**What the exercise asks:**
Each line of the data must be reproduced as it appears.

[Source data Boundary: Start]

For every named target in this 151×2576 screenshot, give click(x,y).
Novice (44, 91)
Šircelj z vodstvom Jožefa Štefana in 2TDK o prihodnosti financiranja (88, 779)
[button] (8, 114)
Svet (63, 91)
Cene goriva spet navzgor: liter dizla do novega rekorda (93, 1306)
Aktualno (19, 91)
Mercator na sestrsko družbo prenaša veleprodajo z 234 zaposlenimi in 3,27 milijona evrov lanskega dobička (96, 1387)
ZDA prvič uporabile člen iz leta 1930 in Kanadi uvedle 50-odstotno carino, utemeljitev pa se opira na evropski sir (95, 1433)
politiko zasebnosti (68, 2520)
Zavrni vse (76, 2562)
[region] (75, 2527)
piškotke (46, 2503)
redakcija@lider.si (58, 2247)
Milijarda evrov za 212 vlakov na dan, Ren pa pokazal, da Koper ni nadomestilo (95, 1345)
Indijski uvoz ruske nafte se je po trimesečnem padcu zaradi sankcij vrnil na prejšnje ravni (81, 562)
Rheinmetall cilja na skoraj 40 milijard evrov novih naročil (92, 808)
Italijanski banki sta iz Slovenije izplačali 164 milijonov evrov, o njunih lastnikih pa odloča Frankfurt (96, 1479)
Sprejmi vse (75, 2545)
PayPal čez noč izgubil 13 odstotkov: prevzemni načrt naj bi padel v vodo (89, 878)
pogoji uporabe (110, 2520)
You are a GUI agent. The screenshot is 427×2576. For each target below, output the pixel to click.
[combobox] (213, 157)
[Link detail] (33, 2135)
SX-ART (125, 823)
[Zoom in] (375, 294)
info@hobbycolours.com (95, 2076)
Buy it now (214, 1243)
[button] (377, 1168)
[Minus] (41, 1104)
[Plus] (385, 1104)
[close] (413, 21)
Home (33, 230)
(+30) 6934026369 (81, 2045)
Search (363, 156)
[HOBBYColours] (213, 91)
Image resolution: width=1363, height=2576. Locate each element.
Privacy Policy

[Source data Boundary: End]

**Answer space:**
For every named target in this 151×2576 screenshot, give click(x,y).
Novice (44, 91)
Šircelj z vodstvom Jožefa Štefana in 2TDK o prihodnosti financiranja (88, 779)
[button] (8, 114)
Svet (63, 91)
Cene goriva spet navzgor: liter dizla do novega rekorda (93, 1306)
Aktualno (19, 91)
Mercator na sestrsko družbo prenaša veleprodajo z 234 zaposlenimi in 3,27 milijona evrov lanskega dobička (96, 1387)
ZDA prvič uporabile člen iz leta 1930 in Kanadi uvedle 50-odstotno carino, utemeljitev pa se opira na evropski sir (95, 1433)
politiko zasebnosti (68, 2520)
Zavrni vse (76, 2562)
[region] (75, 2527)
piškotke (46, 2503)
redakcija@lider.si (58, 2247)
Milijarda evrov za 212 vlakov na dan, Ren pa pokazal, da Koper ni nadomestilo (95, 1345)
Indijski uvoz ruske nafte se je po trimesečnem padcu zaradi sankcij vrnil na prejšnje ravni (81, 562)
Rheinmetall cilja na skoraj 40 milijard evrov novih naročil (92, 808)
Italijanski banki sta iz Slovenije izplačali 164 milijonov evrov, o njunih lastnikih pa odloča Frankfurt (96, 1479)
Sprejmi vse (75, 2545)
PayPal čez noč izgubil 13 odstotkov: prevzemni načrt naj bi padel v vodo (89, 878)
pogoji uporabe (110, 2520)
You are a GUI agent. The screenshot is 427×2576. For each target below, output the pixel to click.
[combobox] (213, 157)
[Link detail] (33, 2135)
SX-ART (125, 823)
[Zoom in] (375, 294)
info@hobbycolours.com (95, 2076)
Buy it now (214, 1243)
[button] (377, 1168)
[Minus] (41, 1104)
[Plus] (385, 1104)
[close] (413, 21)
Home (33, 230)
(+30) 6934026369 (81, 2045)
Search (363, 156)
[HOBBYColours] (213, 91)
Image resolution: width=1363, height=2576. Locate each element.
Privacy Policy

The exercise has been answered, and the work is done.